▶ Text section
DVD Menu Design:
May 8, 2002 4:28 PM   Subscribe

DVD Menu Design: The Failures of Web Design Recreated Yet Again. We've all been thinking it.
Very Nielsen-esque, for obvious reasons, but without a lot of what we hate Nielsen himself for.
posted by Su (18 comments total)
 
I always figured that the ideal DVD player, would be a piece of software that allowed you to override those goddamn useless menus. Add the ability to dissassemble the menu code, macros, and annotations for manually indexing everything on the disc, and you'd have a killer app.

I bought the disc, I'm not going to pirate the thing, now let me do whatever the hell I want with the contents.
posted by inpHilltr8r at 4:38 PM on May 8, 2002


Of course then you would be modifying a copyrighted piece of software and would be subject to legal penalty in that case. How f*d up is that?
posted by eyeballkid at 5:17 PM on May 8, 2002


I can plop in a VHS and press play, fast foward through crap I don't want. With DVDs not only do I have to sit through FBI warnings, but I have to deal with a 2 minute intro to a cute but complex interface. It's all nifty the first time, just the first time.
posted by geoff. at 5:41 PM on May 8, 2002


you know what, there's been plenty of times i've had trouble navigating a DVD-menu, and i think the same thing then that i think when i have the same sort of issue on a website... "i can do better".

▶ Stored data
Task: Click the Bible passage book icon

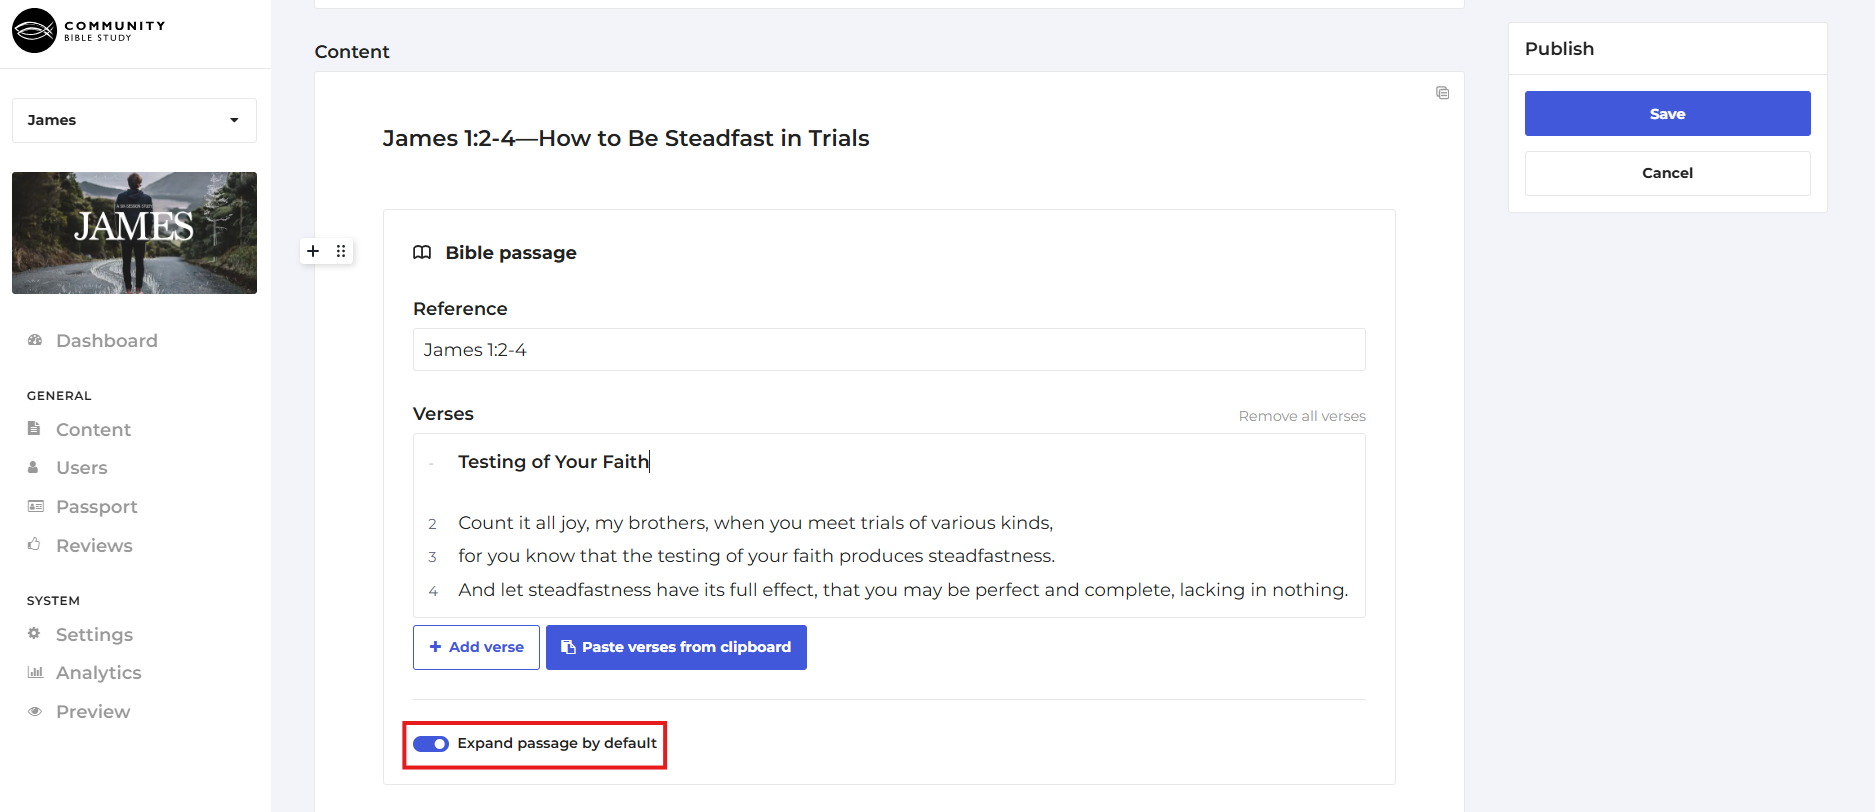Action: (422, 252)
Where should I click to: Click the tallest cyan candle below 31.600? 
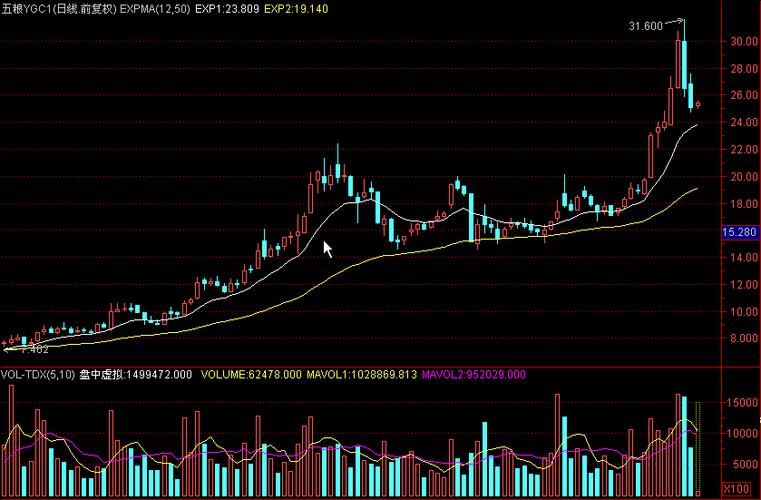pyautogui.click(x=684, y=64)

▶ What is required
Write the next part of the discussion thread about DVD menu design, picking up after its last comment. Nothing in the listing matters here.

▶ Reply
so my question is, how are DVD menus made and how do i get a job doing them?
posted by jcterminal at 6:32 PM on May 8, 2002


There is nothing wrong with modifying some copyrighted material that you own, as long as you don't reproduce it for other people.

Also, you can sell 'diffs' if you really want to.
posted by delmoi at 6:34 PM on May 8, 2002


"modifying some copyrighted material that you own, as long as you don't reproduce it for other people. "

Not according to the end user license agreements on most software (it is the software the runs the DVDs we're talking about, not the actual movie footage, right?)
posted by eyeballkid at 7:07 PM on May 8, 2002


This quote worries me:

Nobody quite knows what the DVD movie medium is.

I can just imagine the programmers working on the DVD menus. "We're just a dozen monkeys banging at keyboards hoping we code correctly".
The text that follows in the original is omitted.